My research develops interpretable, computationally scalable machine-learning methods for astronomical survey discovery, with a particular focus on time-domain astrophysics, extragalactic transients, and survey systematics. The central goal of my work is to identify scientifically valuable objects and phenomena that are systematically missed, misclassified, or discarded by traditional pipelines. I work at the intersection of deep learning, active anomaly detection, and large-scale survey infrastructure, with applications to major surveys including ZTF, Euclid, JWST, and the Rubin Observatory.
Previous and Ongoing Research
Deep learning for astronomical image reconstruction.
A major strand of my work addresses the limitations imposed by source blending, PSF variability, and atmospheric seeing in optical and near-infrared surveys. I have developed deep-learning–based deblending and deconvolution methods that significantly outperform traditional tools while remaining efficient enough for survey deployment. This includes residual dense neural networks for complex source deblending and lightweight, PSF-aware autoencoder architectures for image reconstruction, enabling more accurate recovery of galaxy fluxes, shapes, and colours in crowded and low-signal regimes.
Artefact-driven discovery in time-domain surveys.
Rather than treating survey artefacts purely as contaminants, my work reframes them as opportunities for discovery. Within the SNAD collaboration, I led the creation of the first large, expert-labelled public catalogue of ZTF artefacts using active anomaly detection. This effort not only produced a valuable benchmarking dataset, but also revealed unexpected astrophysical systems, including previously uncatalogued variables. Most notably, I demonstrated that artefacts caused by saturated stars encode reliable variability information, opening a new pathway to recover long-term light curves for bright sources that are typically excluded from time-domain analyses.

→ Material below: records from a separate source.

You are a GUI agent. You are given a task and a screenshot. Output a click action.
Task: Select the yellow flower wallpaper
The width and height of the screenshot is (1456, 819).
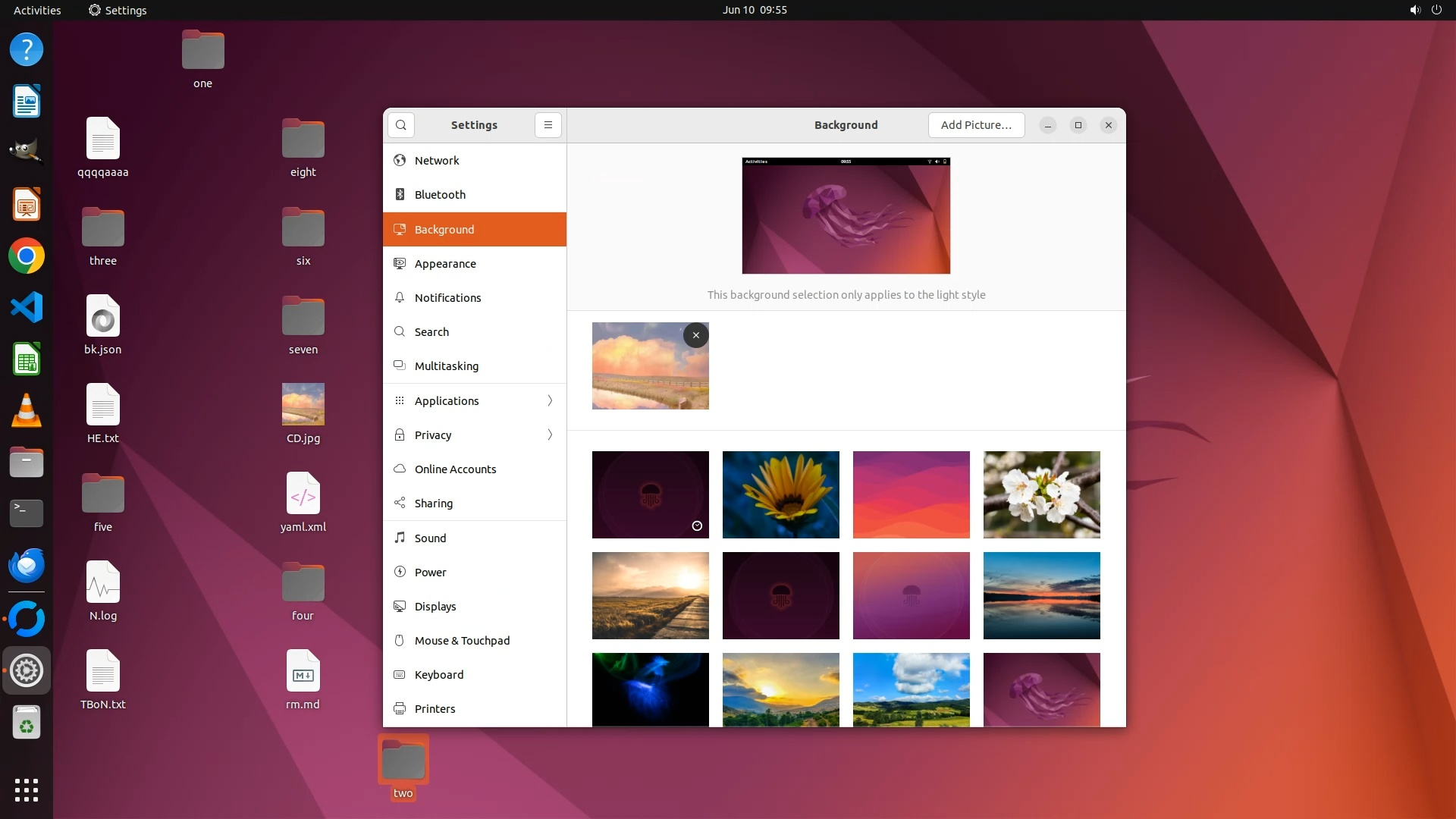pyautogui.click(x=780, y=494)
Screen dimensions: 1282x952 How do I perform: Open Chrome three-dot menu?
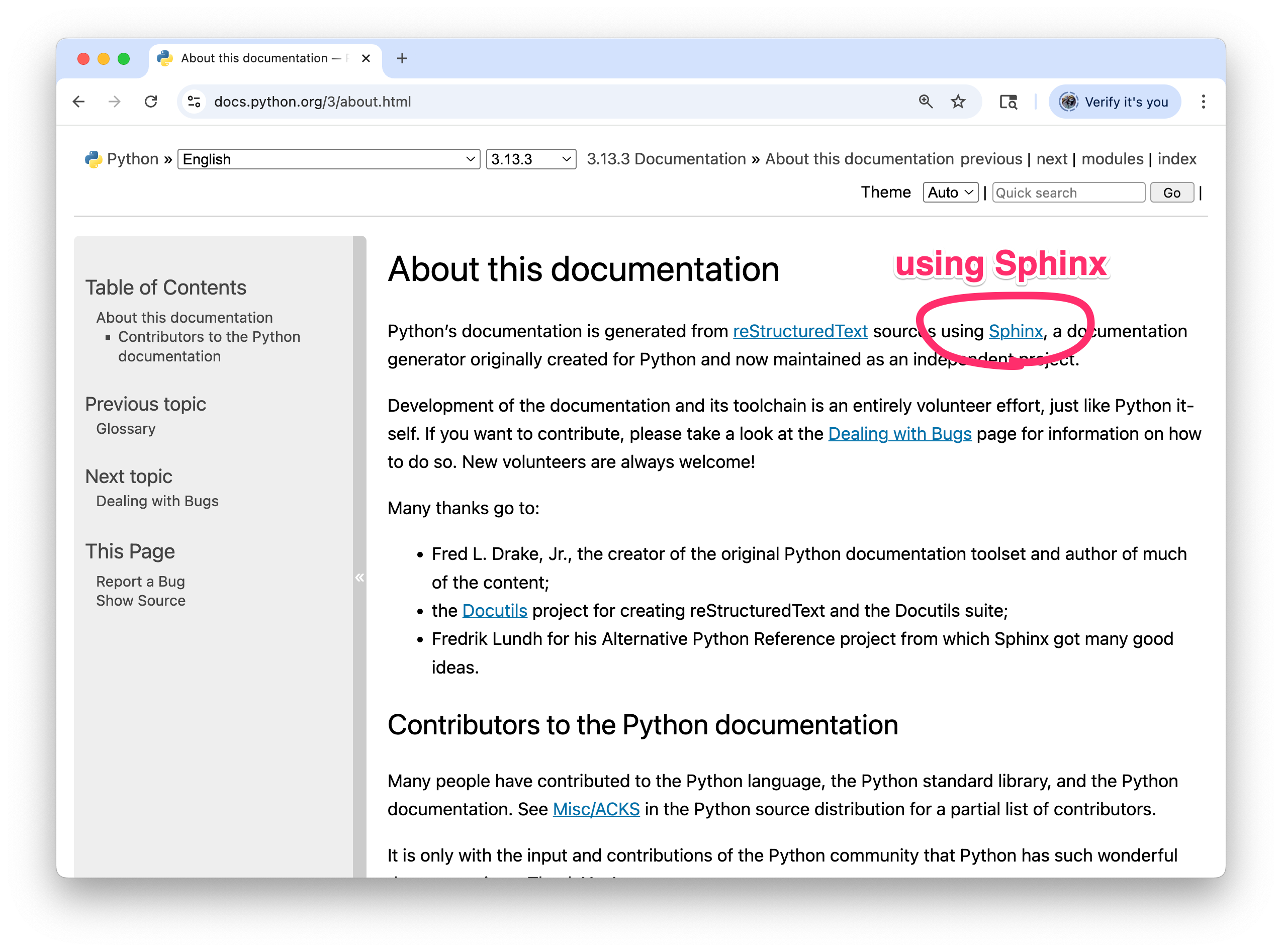[1203, 102]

Active anomaly detection pipelines.
My current work focuses on developing and comparing active anomaly-detection frameworks for survey-scale data. I am leading a large-scale comparison of PineForest and Astronomaly on hundreds of thousands of ZTF light curves, and have designed a hybrid pipeline that combines their strengths. This approach rapidly converges on rare and unusual objects while remaining interpretable and user-guided, making it well suited for real-time alert streams such as Rubin/LSST. Early applications have already identified new variable sources and targets for spectroscopic follow-up.
Current and Future Directions
Looking ahead, I am extending active anomaly detection from the time domain to the image domain, with a particular emphasis on Euclid imaging data. Using representation learning and hybrid anomaly-detection workflows, my goal is to identify objects that lie outside the training distributions of standard selection algorithms, including extreme-redshift galaxies, strong-lensing outliers, and other rare or novel systems. Promising candidates will be rapidly shared with survey science teams and followed up spectroscopically through established collaborations.
Across all projects, my long-term vision is to treat artefacts, saturation, and pipeline failures as discovery spaces rather than nuisances, and to build reproducible, interpretable machine-learning infrastructure that enables scientific insight at survey scale.